The Attempt at a Solution

For the X vs. t graph the line crosses t=0 when x = 2.6. For the V vs. t graph the line crosses t=0 when v=-5.6.

I thought then I could just plug all the number in and find out when they are equal

2.6 = 6.5cos(1.35*0+ϕ)
-5.6 = -8.775sin(1.35*0+ϕ)

I subtracted 2.6 from both sides for the first equation and added 5.6 to both sides for the second. I then set them equal. I used my calculator to attempt to solve them.

Looking at them separately it looks like it should be 1.15 radians for X and .69 radians for V (Roughly).

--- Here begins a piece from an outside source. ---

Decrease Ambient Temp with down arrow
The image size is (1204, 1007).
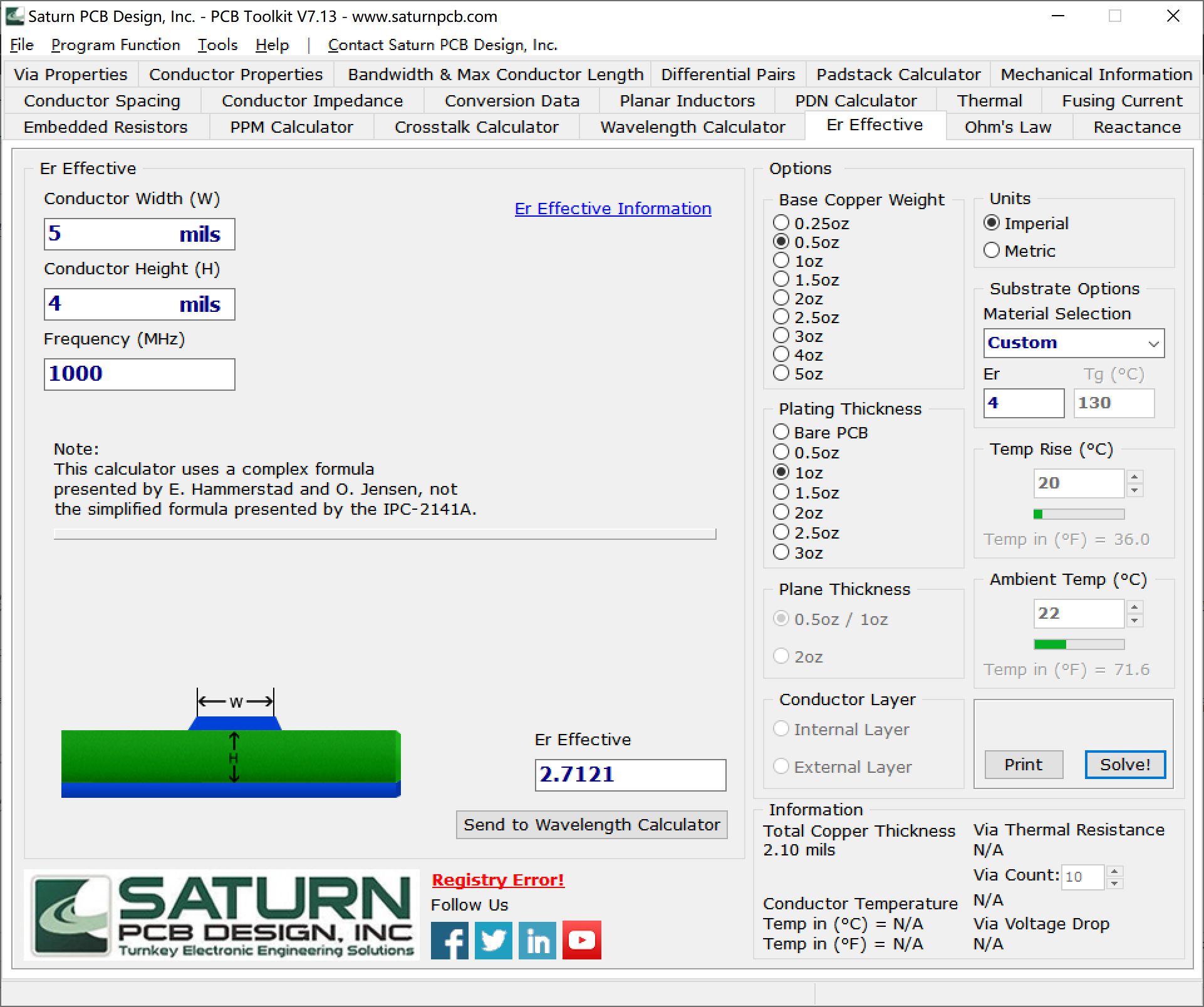[1134, 621]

I can't figure out what I'm doing wrong. Perhaps I shouldn't be reading the graph like I am. or I am simply reading it wrong.

 

[foundAnAnswer]

Found an answer. I don't understand why this is correct, but dividing velocity by position gives the following

v/x = tan^-1(\frac{Velocity @ t=0}{Position @ t=0 TIMES Angular Frequency})

So that leaves


tan^-1(\frac{-5.6}{2.6 * 1.35}) = -1.01

I think then since it is shifted I changed it to positive 1.01.

That answer was taken as correct.

 

[regas99]

One equation represents position and the other represents velocity. Since the units are different, you can never "set them equal."